IRS: i’m thinking of a number between one and jail
Me: I wonder what the wicked witch’s name is.
7: Ding Dong.
Me: What?
7: The song says, Ding Dong the Witch is dead.
Me: Oh. My. God. 😂
2020 was like “I know a place” … and took us to hell.
“Waitress!”
Waitress: “Sir?”
“Could you check the rest-room? My date has been gone 2 hours. Also, her coat has been stolen”
Pro tip: Instead of having kids, just adopt a couple raccoons. They’ll trash your house too, but at least they can feed themselves.
When I was a kid my family was so poor my parents were forced to give my imaginary friend up for adoption.
Gatsby: *pouring wine* After all, they DO call me the Grape Gatsby
Daisy Buchanan: Wow they really call you the Great Gatsby?
Gatsby: … Yup
Me: Make me look more rugged & manly, but on a budget
Plastic Surgeon: *gives me a roundhouse to the face*
Me: *spitting teeth out* perfect
Kid: I can’t find my helmet
Me: it’s right there *pointing to helmet*
Kid: where?
Me: you have to use your eyes. I made them specifically for this purpose.
Lance isn’t a common name now, but in Medieval times guys were named Lance a lot.
Don’t go chasing waterfalls. Pretend to be disinterested. Wait several days to call the waterfalls back.
old ladies always walking past you like “you are glued to your phone, can’t even look up to see the beauty around you” Pam this is a Dollar Store not Notre Dame
Ha, I told my brother that carbon had seven protons and he believed me. He was mean to me when we were kids.
Repair guy: your AC unit is 26 years old which makes it hard to stay cool
Me: well I’m 42 and I’m still cool
Repair guy:
Me: *winks*
WIFE: don’t be weird at the party tonight
ME: am i ever weird?
[dinner party]
CHERYL: how’s the soup taste?
ME: like the blood of my enemies
[first date at a chinese restaurant]
“So are you more of a dog or a cat person?”

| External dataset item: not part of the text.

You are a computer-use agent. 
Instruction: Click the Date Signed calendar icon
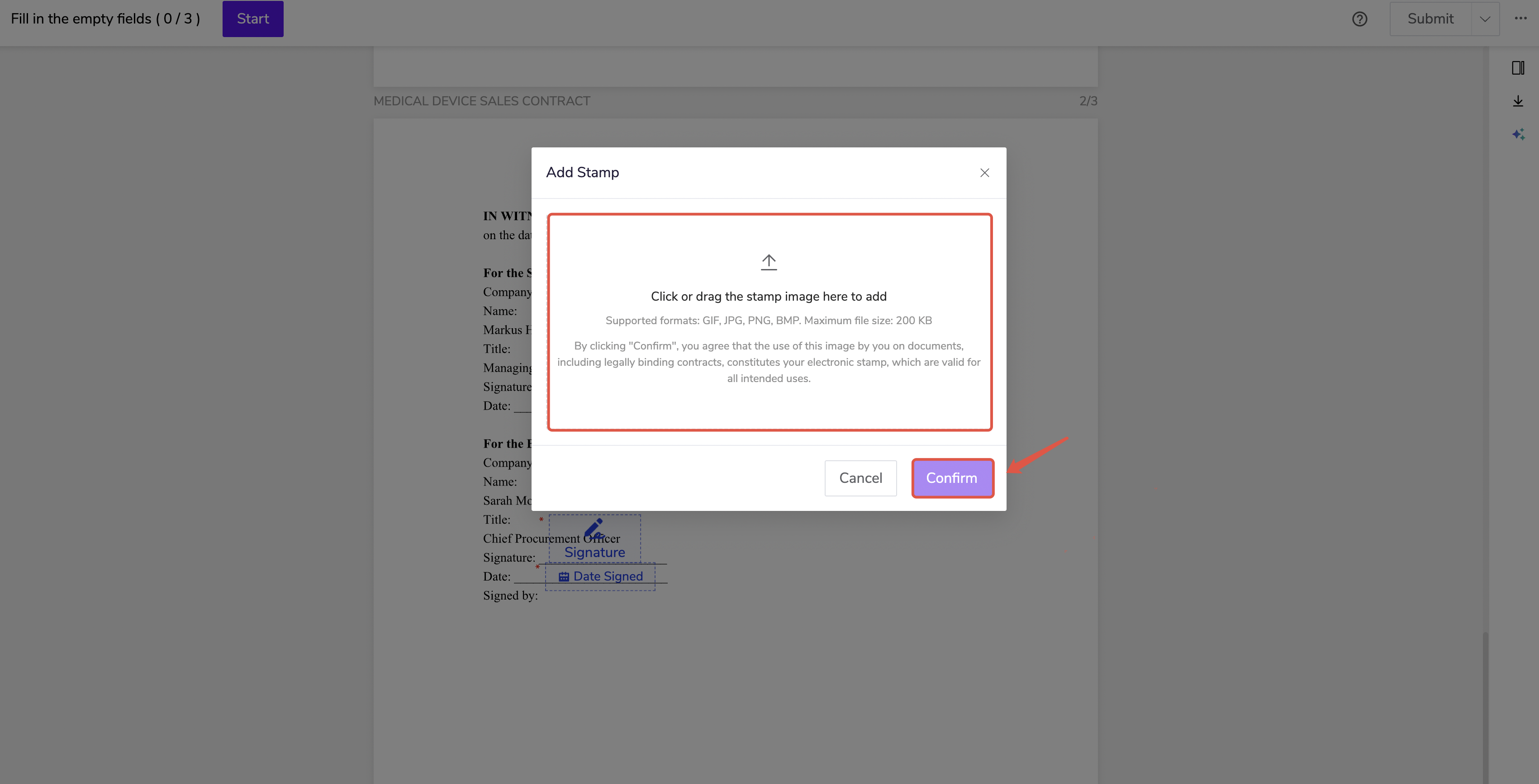point(563,577)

*reading menu* I was thinking orange chicken but you do you
Outside, contemplating life, love, and happiness and if I should tell the neighbor that his kid has been stuck in a tree for three hours.
I listen to true-crime podcasts right before bed so that my nightmares will be more interesting.
your honor my client chooses dare
It’s so foggy out right now that I feel like I should be telling someone about an ancient prophecy
The brownies I started making in my Easy Bake Oven in 1987 are ready if you guys want one.
Chess in Australia must be hard.
“Check, mate”
“Checkmate?”
“What?”
“Huh?”
My daughter is celebrating her 17th birthday with her friends at an Italian restaurant. My wife and I discussed what we did with our friends on our 17th and both stories involved alcohol, vomiting, fighting, the police, and drunk driving. I’m so glad my daughter is a square.